Birdie and Dyjean could not have been called pretty in any context, whether rural or metropolitan, but neither were they homely. The term was “plain.” They were big, rawboned girls with big hands and long necks and deep bosoms and wide hips—excellent breeding stock. They were in their late twenties, one would judge, their uniforms were black skirts, ankle length, with white blouses and ticking aprons, and both wore their ordinary brown hair up in buns. There was little to choose between them, except that Birdie was the sparkier, Dyjean the more placid. They called to mind a team of strong, steadfast horses who ploughed a straight furrow and obeyed the bit—a team far more fit for the farm than the fair. They worked hard and slept sound. They had never sampled sugar. Their last name, Mr. Earp ascertained, was Fedder.

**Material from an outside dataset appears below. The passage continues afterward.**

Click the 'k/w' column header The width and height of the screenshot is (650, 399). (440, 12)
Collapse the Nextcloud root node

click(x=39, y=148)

“Miss Dyjean,” said he, “we’re tourists, you might say. Haven’t been in Dodge in years. We’ve seen Old Front Street and the Beeson Museum—now we ought to take in Boot Hill. What time do you young ladies get off work tonight?”
Mr. Masterson swallowed some coffee the wrong way and had to be hit on the back.
“Boot Hill—at night? Oh, gosh, it’d be too scary!” protested Dyjean.
Mr. Earp persisted. “With Wyatt Earp and Bat Masterson to protect you? Surely not. What time?”
“Too late,” said Dyjean.
“Too late for you old dears to be up,” chirped the saucy Birdie.
“You’d be surprised,” continued Mr. Earp. “We old dears can be up whenever we want.”
The Fedder cousins flushed and fled into the kitchen, from whence came whoops of laughter.
Mr. Masterson stared at Mr. Earp.
“Why, you old stud!
” said Bat.
“I want what I want when I want it,” said Wyatt.
They stood outside the Popular Cafe using toothpicks to good effect on the last testaments of Texas steak. Bat was astounded by the change a change of geography had wrought in his friend. Wyatt in New York and Wyatt in Kansas were two different breeds of cat. But then, when he stopped to ponder, while cleaning up his second and third bicuspids, so was he. A New Yorker made, if not born, he was a fish out of water here. Up and down Broadway he had put poor Wyatt through the hoops like a Pomeranian, but that was the Pantages circuit and this was Wyatt’s show, so let him run it. Of course, to keep his end up he had to get a word in edgewise now and then.